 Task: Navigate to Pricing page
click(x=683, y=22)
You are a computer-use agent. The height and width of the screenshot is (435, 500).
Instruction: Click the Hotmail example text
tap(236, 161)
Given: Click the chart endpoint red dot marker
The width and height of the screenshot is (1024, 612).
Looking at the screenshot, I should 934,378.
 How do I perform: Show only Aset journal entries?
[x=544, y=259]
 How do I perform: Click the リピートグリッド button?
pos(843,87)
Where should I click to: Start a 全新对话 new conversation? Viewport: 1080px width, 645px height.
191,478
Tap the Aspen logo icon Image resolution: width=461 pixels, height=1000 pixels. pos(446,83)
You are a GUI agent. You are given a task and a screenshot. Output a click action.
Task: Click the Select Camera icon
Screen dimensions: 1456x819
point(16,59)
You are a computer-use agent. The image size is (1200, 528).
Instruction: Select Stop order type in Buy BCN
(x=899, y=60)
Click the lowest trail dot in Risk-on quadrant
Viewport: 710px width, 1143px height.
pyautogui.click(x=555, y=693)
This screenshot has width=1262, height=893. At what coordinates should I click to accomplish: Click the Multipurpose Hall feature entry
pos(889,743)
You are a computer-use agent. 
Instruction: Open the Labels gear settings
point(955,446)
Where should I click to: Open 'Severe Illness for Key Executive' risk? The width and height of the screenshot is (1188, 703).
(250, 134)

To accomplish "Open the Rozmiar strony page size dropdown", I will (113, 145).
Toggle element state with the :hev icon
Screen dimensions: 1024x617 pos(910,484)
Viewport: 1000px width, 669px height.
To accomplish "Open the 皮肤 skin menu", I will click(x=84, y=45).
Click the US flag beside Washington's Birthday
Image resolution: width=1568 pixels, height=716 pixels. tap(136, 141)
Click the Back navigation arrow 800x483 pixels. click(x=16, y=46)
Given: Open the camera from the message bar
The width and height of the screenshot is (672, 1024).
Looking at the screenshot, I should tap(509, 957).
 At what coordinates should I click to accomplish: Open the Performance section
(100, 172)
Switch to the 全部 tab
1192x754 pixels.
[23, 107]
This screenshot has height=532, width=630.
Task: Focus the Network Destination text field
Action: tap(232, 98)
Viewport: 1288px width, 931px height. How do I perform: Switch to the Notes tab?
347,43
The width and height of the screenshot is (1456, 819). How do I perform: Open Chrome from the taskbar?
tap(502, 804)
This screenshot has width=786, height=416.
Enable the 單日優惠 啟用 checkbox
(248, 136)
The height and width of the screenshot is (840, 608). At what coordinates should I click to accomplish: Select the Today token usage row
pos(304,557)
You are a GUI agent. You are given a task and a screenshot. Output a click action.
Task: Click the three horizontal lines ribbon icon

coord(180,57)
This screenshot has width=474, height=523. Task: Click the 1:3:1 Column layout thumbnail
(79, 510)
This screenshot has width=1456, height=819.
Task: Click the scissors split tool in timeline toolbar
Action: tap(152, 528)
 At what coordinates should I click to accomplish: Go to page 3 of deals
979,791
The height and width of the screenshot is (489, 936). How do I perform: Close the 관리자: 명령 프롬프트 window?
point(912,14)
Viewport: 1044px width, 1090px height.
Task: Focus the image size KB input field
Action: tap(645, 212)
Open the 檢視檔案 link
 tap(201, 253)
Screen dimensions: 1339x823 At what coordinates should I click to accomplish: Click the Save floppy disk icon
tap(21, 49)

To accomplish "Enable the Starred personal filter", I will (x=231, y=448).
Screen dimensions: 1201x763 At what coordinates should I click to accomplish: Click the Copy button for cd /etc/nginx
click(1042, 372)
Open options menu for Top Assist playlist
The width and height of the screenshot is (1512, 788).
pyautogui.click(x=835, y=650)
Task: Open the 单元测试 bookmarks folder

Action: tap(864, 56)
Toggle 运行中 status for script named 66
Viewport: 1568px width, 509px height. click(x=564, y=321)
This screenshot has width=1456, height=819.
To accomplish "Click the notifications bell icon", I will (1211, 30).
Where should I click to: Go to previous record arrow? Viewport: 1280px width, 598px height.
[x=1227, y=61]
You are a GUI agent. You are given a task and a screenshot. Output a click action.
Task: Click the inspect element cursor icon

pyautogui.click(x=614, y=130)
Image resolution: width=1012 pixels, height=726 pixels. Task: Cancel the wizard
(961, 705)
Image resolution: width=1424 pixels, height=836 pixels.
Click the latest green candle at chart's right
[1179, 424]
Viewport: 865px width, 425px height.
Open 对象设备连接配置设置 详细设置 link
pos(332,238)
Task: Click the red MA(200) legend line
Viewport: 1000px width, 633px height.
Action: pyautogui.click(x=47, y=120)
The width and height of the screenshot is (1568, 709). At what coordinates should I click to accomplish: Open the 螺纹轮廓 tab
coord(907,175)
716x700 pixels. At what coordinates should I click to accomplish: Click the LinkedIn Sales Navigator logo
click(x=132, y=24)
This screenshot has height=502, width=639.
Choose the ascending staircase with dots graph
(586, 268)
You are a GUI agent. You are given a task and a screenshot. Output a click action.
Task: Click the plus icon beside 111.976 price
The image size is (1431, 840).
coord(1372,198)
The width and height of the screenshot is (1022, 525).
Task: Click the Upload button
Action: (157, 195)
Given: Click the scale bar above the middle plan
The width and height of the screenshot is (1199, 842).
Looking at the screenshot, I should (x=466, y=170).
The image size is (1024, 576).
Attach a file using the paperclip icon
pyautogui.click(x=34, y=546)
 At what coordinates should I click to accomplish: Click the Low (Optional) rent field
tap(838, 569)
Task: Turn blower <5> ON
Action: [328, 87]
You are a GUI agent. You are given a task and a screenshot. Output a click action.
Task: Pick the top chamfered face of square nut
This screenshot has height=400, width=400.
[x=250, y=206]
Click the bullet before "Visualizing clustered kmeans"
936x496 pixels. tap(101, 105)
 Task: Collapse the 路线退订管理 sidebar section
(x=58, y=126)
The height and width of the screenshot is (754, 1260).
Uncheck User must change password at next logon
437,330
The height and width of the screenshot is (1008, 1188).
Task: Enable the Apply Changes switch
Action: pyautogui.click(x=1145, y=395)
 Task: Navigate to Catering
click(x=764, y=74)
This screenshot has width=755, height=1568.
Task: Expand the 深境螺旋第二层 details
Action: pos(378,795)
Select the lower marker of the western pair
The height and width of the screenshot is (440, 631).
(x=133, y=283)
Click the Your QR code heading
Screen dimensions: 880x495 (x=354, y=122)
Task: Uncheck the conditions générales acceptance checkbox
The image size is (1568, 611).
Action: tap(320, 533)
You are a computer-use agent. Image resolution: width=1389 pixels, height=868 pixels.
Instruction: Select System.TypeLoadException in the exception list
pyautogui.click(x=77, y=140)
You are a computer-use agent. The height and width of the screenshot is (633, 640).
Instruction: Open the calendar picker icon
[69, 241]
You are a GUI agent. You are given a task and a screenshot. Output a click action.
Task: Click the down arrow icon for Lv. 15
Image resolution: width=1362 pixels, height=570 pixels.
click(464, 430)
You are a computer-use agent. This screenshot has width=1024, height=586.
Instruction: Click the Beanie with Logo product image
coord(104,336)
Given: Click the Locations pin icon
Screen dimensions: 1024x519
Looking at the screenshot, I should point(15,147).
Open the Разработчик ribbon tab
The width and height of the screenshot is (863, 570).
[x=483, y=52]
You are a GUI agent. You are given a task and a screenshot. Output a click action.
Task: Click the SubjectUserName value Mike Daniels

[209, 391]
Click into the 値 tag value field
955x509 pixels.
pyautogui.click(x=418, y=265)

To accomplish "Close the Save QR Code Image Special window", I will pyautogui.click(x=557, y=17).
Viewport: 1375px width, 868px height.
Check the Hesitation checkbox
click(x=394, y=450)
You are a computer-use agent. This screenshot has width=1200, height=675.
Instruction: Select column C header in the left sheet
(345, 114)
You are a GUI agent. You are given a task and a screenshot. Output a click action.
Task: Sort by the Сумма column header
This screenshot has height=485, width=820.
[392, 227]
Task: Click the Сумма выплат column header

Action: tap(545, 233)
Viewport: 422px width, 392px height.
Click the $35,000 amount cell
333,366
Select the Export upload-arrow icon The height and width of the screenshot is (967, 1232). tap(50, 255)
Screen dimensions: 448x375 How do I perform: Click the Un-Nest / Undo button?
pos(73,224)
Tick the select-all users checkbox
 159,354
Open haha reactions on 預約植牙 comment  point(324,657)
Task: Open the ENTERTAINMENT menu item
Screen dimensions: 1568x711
*****
TASK PROMPT -
Repeat the lines in the records above, from the line with "Viewport: 1000px width, 669px height." to the line with "Click the Back", both included.

CORRECT OUTPUT -
Viewport: 1000px width, 669px height.
To accomplish "Open the 皮肤 skin menu", I will click(x=84, y=45).
Click the US flag beside Washington's Birthday
Image resolution: width=1568 pixels, height=716 pixels. tap(136, 141)
Click the Back navigation arrow 800x483 pixels. click(x=16, y=46)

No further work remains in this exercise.